At the National Assembly in Kansas City on September 9, 2017, the Ladies of Charity of the United States of America adopted a resolution to stand with DREAMers as they seek a permanent solution to their “lack of status” in the  US.

The young people we are concerned about only know the US as their home. They are contributors to our economy, veterans of our military, academic standouts in our universities, and leaders in our parishes and communities. As Catholics, we have long supported DREAMers as we believe in protecting the dignity of every human being, especially that of our children and preserving the unity of family life.

Since the resolution, we have ridden a roller-coaster with the Dreamers. The President ended the program of Deferred Action for Childhood Arrivals (DACA) begun In 2012, by executive order on September 5th  and challenged the Congress to find a legislative solution by March 6, 2018. DACA offered temporary relief from deportation and the right to apply for work authorization. According to estimates about 55 percent of the 1.2 million youth who immediately met the program’s criteria have applied and received a two-year authorization. Many DREAMers need to re-register but fear deportation if they go to Immigration to renew because of the uncertain status of the DACA program.

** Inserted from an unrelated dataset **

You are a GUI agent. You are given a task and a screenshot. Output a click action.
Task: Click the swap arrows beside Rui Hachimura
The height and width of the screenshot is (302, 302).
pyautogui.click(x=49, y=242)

Congress did not come up with a legislative solution as yet. As long as the negotiations link DACA with the Border Wall funding, It does not appear that a solution will be found. The Supreme Court refused to hear the case that concerns the “constitutionality” of the Presidents revocation of the  DACA program which is currently the subject of litigation and a nationwide preliminary Injunction. This Injunction or halt. Is currently only partial and temporary. Congress, however, could permanently protect Dreamers who are contributing to our nation and provide them with a path to citizenship – through bipartisan legislation known as The DREAM ACT (S1615/HR3440), which has been under consideration by Congress for 17 years in one form or another.

Meanwhile, Maria is unsure If she can renew her work per­mit. Jorge is unsure if he can continue in his college program or if deportation will interrupt his education. Brenda whose per­mit expires in March of 2019 fears deportation and separation from her two children who are US citizens.  Brenda is cautious of even dreaming.

Thanks to all the Ladies who participated in the USCCB call into Congress day on February 26, 2018. Please continue to keep DREAMers in your prayers and in your conversations with your federal legislators. Write a personal letter and tell the story of a DREAMer you know. If you have not subscribed to the e-blasts on aic.ladiesofcharity.us, please do so.

DREAMers need our support and a bill that offers qualifying Immigrant youth “conditional permanent resident status” and “a path to full lawful permanent residency and eventual citizen­ ship.”  We can make a difference, we can make this happen.